(Saved data entries)
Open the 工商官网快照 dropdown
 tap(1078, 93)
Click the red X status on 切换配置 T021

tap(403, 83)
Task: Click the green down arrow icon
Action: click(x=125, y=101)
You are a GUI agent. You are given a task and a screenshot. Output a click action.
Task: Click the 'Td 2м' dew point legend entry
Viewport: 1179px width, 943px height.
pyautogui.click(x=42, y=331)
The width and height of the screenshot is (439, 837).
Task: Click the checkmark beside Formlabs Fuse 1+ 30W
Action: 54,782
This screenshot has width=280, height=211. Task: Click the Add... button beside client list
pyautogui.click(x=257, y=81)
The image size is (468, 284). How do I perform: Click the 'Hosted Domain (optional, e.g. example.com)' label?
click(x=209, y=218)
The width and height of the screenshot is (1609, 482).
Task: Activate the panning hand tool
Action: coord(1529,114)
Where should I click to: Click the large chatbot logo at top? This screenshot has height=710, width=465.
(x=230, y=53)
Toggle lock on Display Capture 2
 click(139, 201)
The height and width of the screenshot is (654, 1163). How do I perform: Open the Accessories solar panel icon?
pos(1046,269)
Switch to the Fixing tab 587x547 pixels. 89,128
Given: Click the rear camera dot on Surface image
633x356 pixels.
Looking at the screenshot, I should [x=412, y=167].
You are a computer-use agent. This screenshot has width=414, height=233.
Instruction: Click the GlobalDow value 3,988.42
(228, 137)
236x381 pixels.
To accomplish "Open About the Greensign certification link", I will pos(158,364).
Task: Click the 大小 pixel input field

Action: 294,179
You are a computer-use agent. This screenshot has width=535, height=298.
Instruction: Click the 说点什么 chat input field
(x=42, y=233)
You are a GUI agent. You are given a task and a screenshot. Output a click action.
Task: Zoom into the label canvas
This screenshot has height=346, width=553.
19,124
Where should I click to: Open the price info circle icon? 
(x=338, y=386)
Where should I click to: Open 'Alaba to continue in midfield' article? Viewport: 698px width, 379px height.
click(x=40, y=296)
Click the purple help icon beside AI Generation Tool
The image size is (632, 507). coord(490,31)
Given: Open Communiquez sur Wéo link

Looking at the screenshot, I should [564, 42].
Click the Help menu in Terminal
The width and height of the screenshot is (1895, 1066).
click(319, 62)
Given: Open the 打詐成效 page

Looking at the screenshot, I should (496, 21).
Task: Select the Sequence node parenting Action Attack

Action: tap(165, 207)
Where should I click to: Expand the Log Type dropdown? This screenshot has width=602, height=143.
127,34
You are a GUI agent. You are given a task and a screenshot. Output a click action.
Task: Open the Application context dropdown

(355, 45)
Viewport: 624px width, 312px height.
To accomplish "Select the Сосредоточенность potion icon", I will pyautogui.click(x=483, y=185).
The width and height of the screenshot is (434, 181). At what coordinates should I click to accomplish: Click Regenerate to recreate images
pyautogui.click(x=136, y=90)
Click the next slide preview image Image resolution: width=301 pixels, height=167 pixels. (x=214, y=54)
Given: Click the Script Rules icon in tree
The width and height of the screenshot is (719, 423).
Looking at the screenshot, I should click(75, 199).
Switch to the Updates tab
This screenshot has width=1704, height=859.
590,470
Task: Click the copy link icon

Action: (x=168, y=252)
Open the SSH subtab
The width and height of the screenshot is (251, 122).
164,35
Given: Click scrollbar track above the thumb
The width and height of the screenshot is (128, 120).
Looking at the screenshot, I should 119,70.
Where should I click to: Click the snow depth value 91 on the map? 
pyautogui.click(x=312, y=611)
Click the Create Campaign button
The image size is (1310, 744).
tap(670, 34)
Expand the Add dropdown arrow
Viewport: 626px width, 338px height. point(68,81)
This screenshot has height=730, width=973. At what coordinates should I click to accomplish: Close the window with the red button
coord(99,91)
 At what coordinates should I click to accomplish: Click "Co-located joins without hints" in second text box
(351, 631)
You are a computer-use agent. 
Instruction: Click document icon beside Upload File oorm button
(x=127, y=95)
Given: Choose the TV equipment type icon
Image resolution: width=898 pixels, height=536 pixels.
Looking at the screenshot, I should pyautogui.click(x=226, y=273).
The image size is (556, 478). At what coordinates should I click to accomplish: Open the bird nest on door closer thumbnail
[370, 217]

WHAT IS BEING ASKED
Copy out every line of the data that includes the word "computer".

EXERCISE RESPONSE
You are a computer-use agent. This screenshot has width=414, height=233.
You are a computer-use agent. This screenshot has width=535, height=298.
You are a computer-use agent. 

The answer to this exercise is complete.